We are developing cytotoxic immunoconjugates (CICs) targeting the envelope protein (Env) of the Human Immunodeficiency Virus, type 1 (HIV) to purge the persistent reservoirs of viral infection. We have previously studied the ability of multiple monoclonal antibodies (mAbs) to deliver CICs to an HIV-infected cell. We have found that CICs targeted to the membrane-spanning gp41 domain of Env are most efficacious, in part because their killing is enhanced in the presence of soluble CD4. The ability of a mAb to deliver a CIC does not correlate with its ability to neutralize nor mediate Ab-dependent cellular cytotoxicity.
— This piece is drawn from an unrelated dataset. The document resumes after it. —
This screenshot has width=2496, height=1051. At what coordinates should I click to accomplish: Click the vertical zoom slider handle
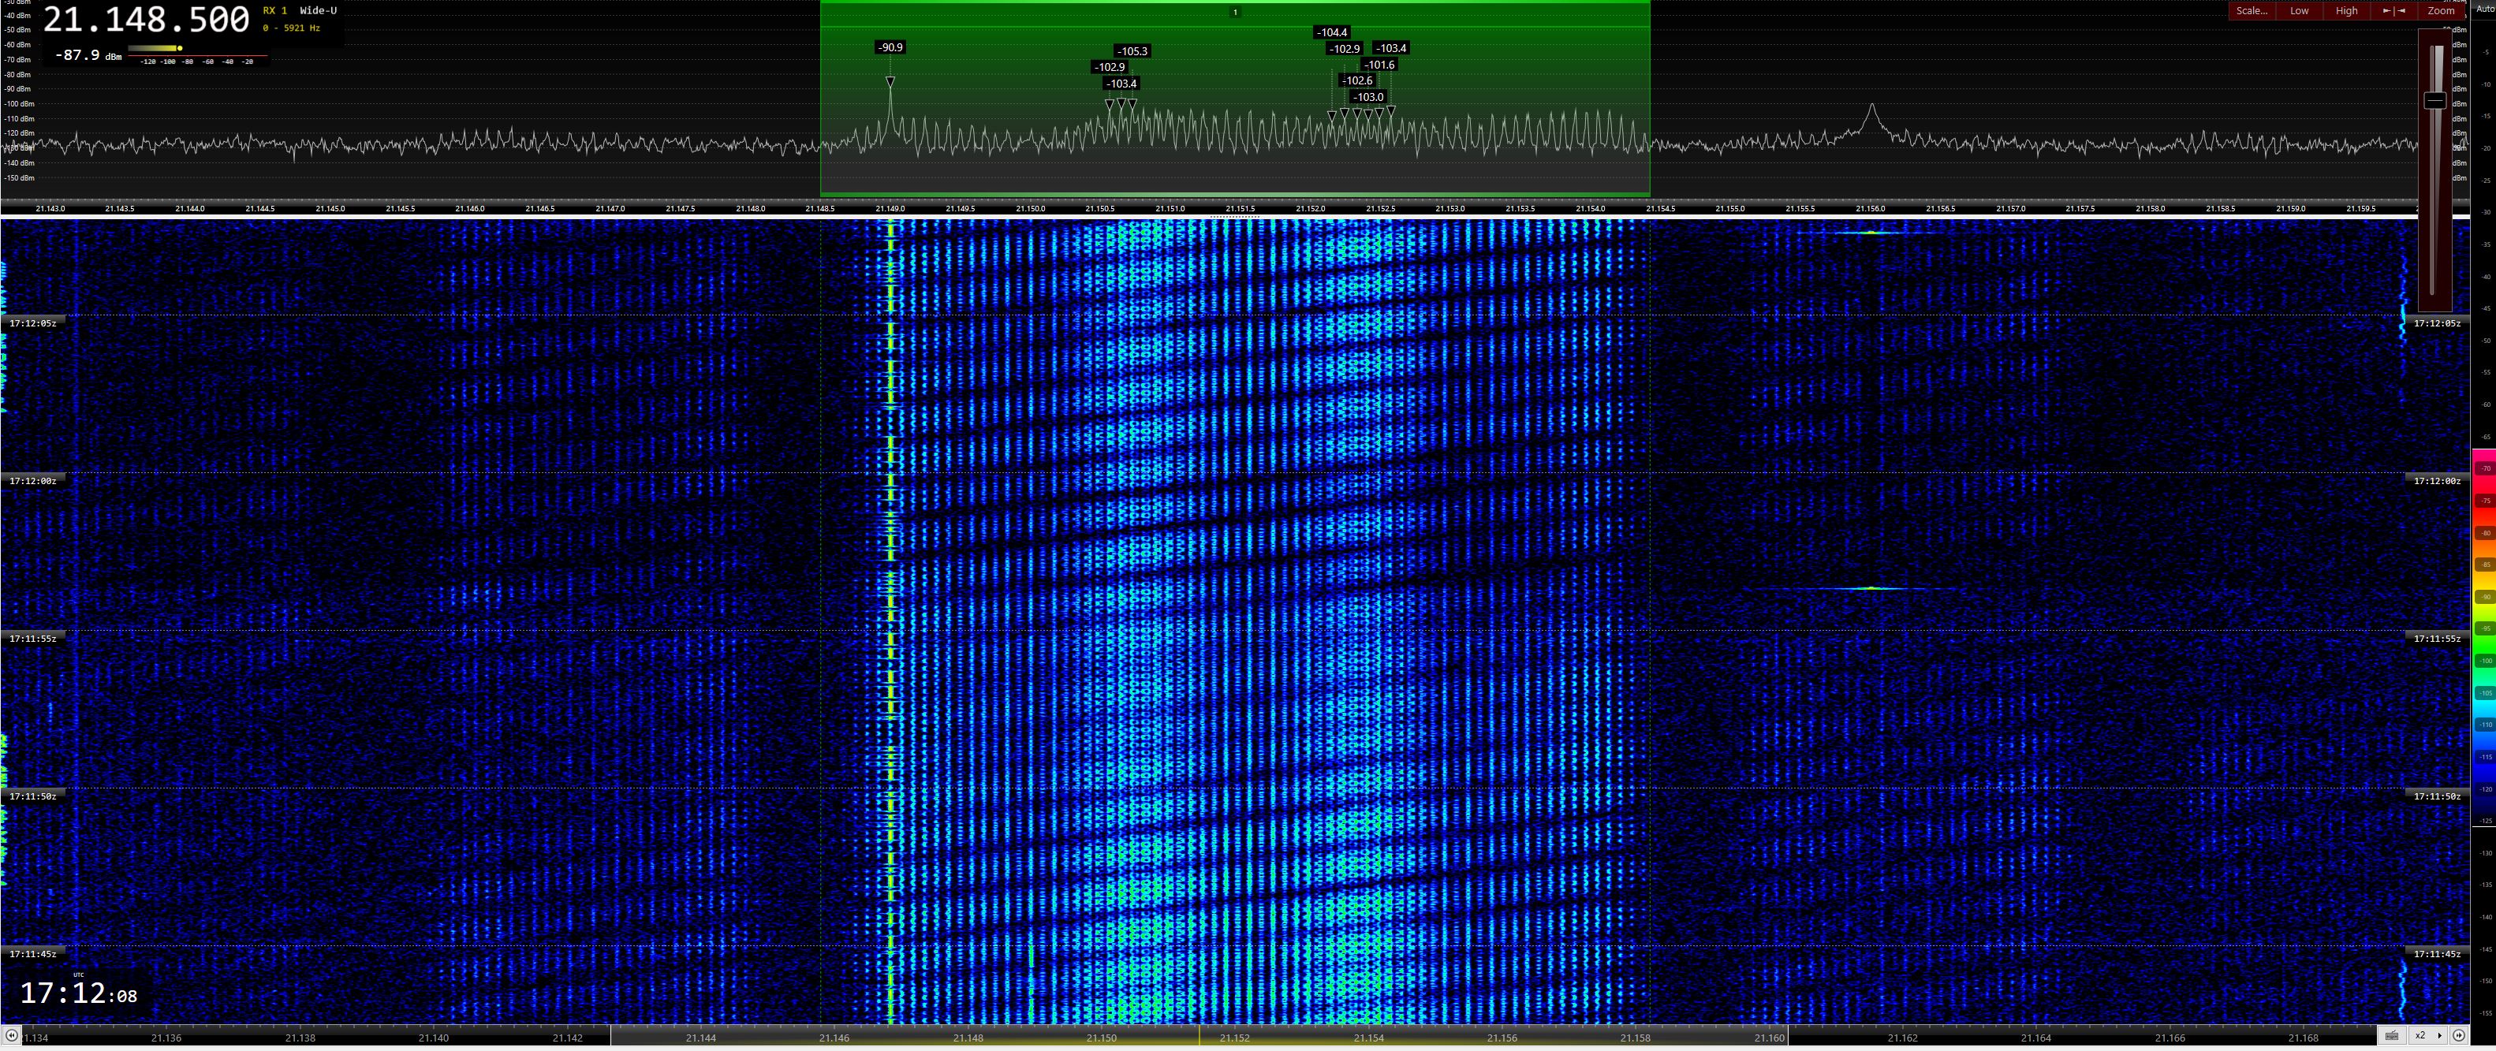tap(2435, 101)
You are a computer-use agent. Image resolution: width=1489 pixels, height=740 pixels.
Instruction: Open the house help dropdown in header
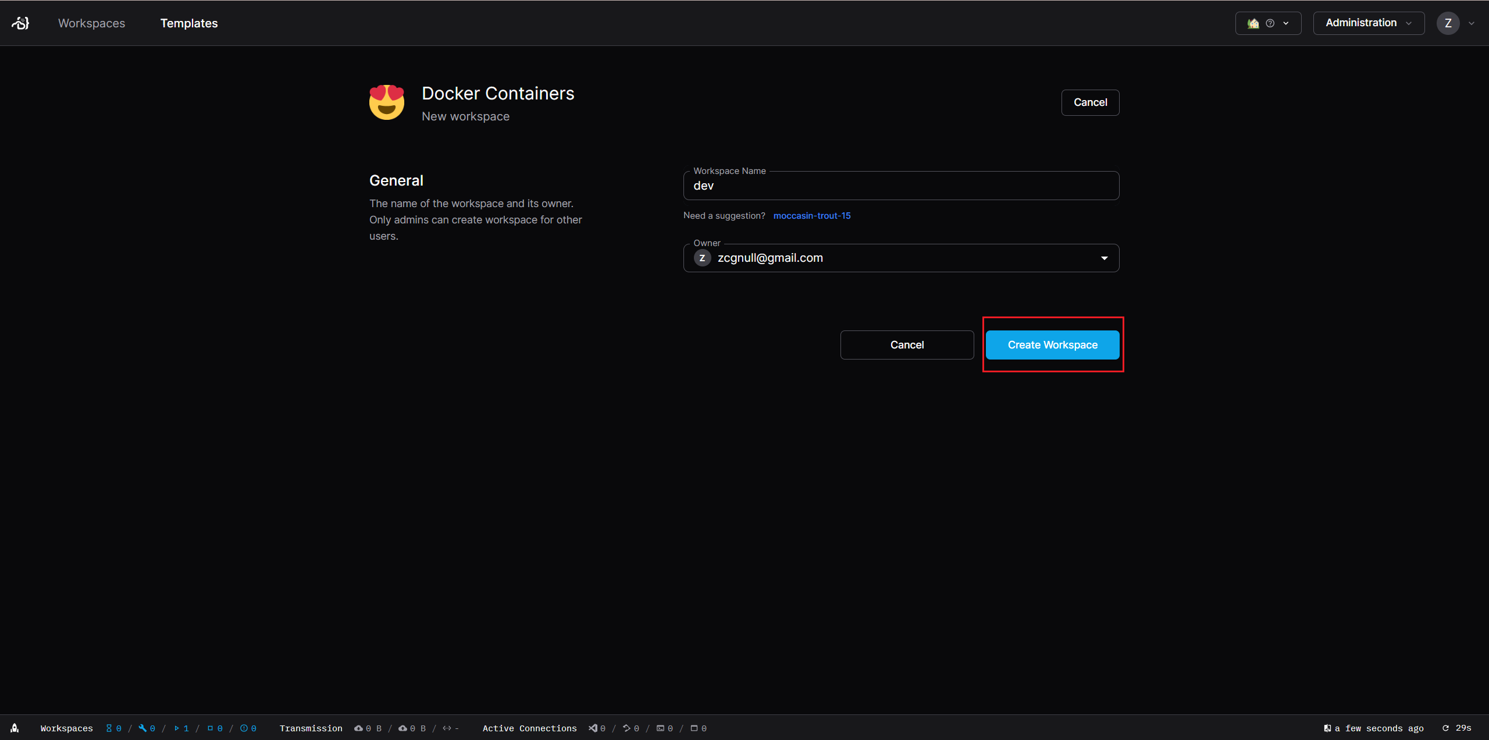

In the current study, we seek to define the most effective anti-gp41 mAbs for delivering CICs to HIV-infected cells. To do this, we have evaluated a panel of human anti-gp41 mAbs for their ability to bind and kill two different Env-expressing cell lines: persistently infected H9/NL4-3 and constitutively transfected HEK293/92UG. We measured the binding and cytotoxicity of each mAb in the presence and absence of soluble CD4. We found that mAbs to the immunodominant helix-loop-helix region (ID-loop) of gp41 are most effective, whereas neutralizing mAbs to the fusion peptide, gp120/gp41 interface, and the membrane proximal external region (MPER) are relatively ineffective at delivering CICs. There was only a weak correlation between antigen exposure and killing activity. The results show that the ability to deliver an effective IC and neutralization are distinct functions of mAbs.